The Cost of an Adjunct

From The Atlantic:

Imagine meeting your English professor by the trunk of her car for office hours, where she doles out information like a taco vendor in a food truck. Or getting an e-mail error message when you write your former biology professor asking for a recommendation because she is no longer employed at the same college. Or attending an afternoon lecture in which your anthropology professor seems a little distracted because he doesn’t have enough money for bus fare. This is an increasingly widespread reality of college education.

Many students—and parents who foot the bills—may assume that all college professors are adequately compensated professionals with a distinct arrangement in which they have a job for life. In actuality those are just tenured professors, who represent less than a quarter of all college faculty. Odds are that students will be taught by professors with less job security and lower pay than those tenured employees, which research shows results in diminished services for students.

Nearly a quarter of all adjunct professors receive public assistance, such as Medicaid or food stamps.

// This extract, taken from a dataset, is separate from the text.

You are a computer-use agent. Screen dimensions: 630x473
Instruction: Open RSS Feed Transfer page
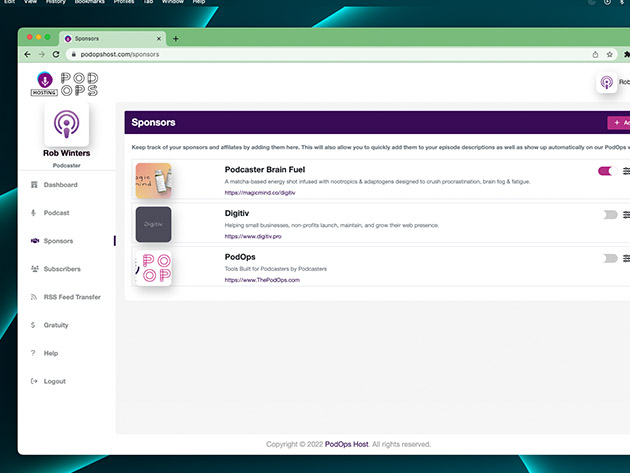tap(71, 297)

Adjunct professors earn a median of $2,700 for a semester-long class, according to a survey of thousands of part-time faculty members. In 2013, NPR reported that the average annual pay for adjuncts is between $20,000 and $25,000, while a March 2015 survey conducted by Pacific Standard among nearly 500 adjuncts found that a majority earn less than $20,000 per year from teaching. Some live on less than that and supplement their income with public assistance: A recent report from UC Berkeley found that nearly a quarter of all adjunct professors receive public assistance, such as Medicaid or food stamps. Indeed, many adjuncts earn less than the federal minimum wage. Unless they work 30 hours or more at one college, they’re not eligible for health insurance from that employer, and like other part-time employees, they do not qualify for other benefits.